Não por acaso, são pouquíssimos os que conseguem alcançar os vértices de
uma carreira tão almejada e preciosa. Hoje os melhores maestros, os da
série A, se contam nos dedos de uma mão. Entre eles desponta Riccardo
Muti [1941]. Todos conhecem o seu perfil sério, a atitude determinada,
os movimentos nítidos, o controle férreo dos membros da orquestra. "O
ponto de partida", nos diz Muti, "é a funcionalidade do gesto, que
sempre deve ser um meio, e não um fim, como infelizmente tem acontecido
hoje. Deve-se transmitir à orquestra uma mensagem que, na plasticidade e
na expressividade gestual, comunique a idéia interpretativa, de som,
fraseado e timbre, já explicada e pretendida pelo regente durante os
ensaios.

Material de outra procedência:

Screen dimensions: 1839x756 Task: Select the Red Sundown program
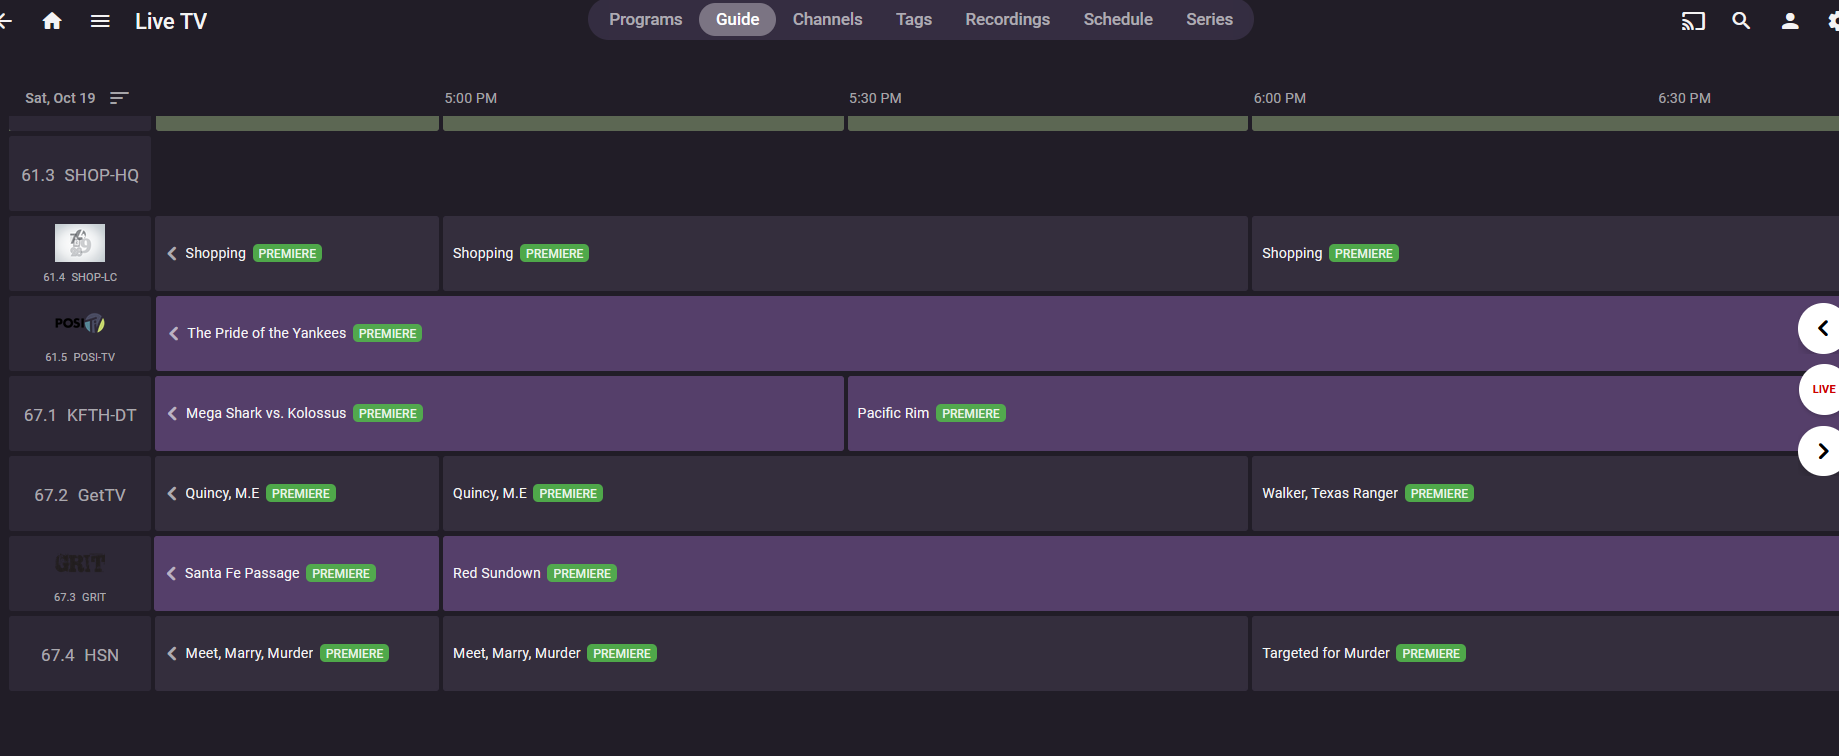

Os braços se tornam extensões da mente".
PERGUNTA - Diz-se que o braço direito pontua o ritmo, e o
esquerdo, a expressão. Como aplica em sua prática pessoal esse esquema?
RICCARDO MUTI - Em linhas gerais, essa é uma divisão aceitável.
Mas não se pode assumi-la como norma absoluta. Há maestros dotados de
extrema facilidade no uso de ambos os braços, como os ambidestros, para
os quais a escansão rítmica pode ser confiada ora ao direito, ora ao
esquerdo. Há alguns que, durante a execução, passam a batuta de uma mão
para outra. Às vezes, para obter um acorde violento ou um som muito
vigoroso, há quem junte as mãos apertando a batuta nos punhos e
movendo-a como a uma espada.
PERGUNTA - Então não há nada prefixado?
MUTI - Nada preestabelecido. Pode-se partir de certas regras e
fazer o contrário. Pode-se reger apenas com a intensidade de um olhar. A
direção de orquestra é e não é uma ciência; um trabalho que se baseia em
indicações precisas e, simultaneamente, muito imprecisas. Todas as
orquestras do mundo, de Copenhagen a Sydney, de Vancouver a Buenos
Aires, de Nova York a Roma, sabem que o ritmo quaternário corresponde ao
primeiro gesto para baixo, o segundo à esquerda, o terceiro à direita e
o quarto para o alto, desenhando uma cruz imaginária, para retomar no
compasso sucessivo.
PERGUNTA - Então há um ponto de partida comum: manter o ritmo.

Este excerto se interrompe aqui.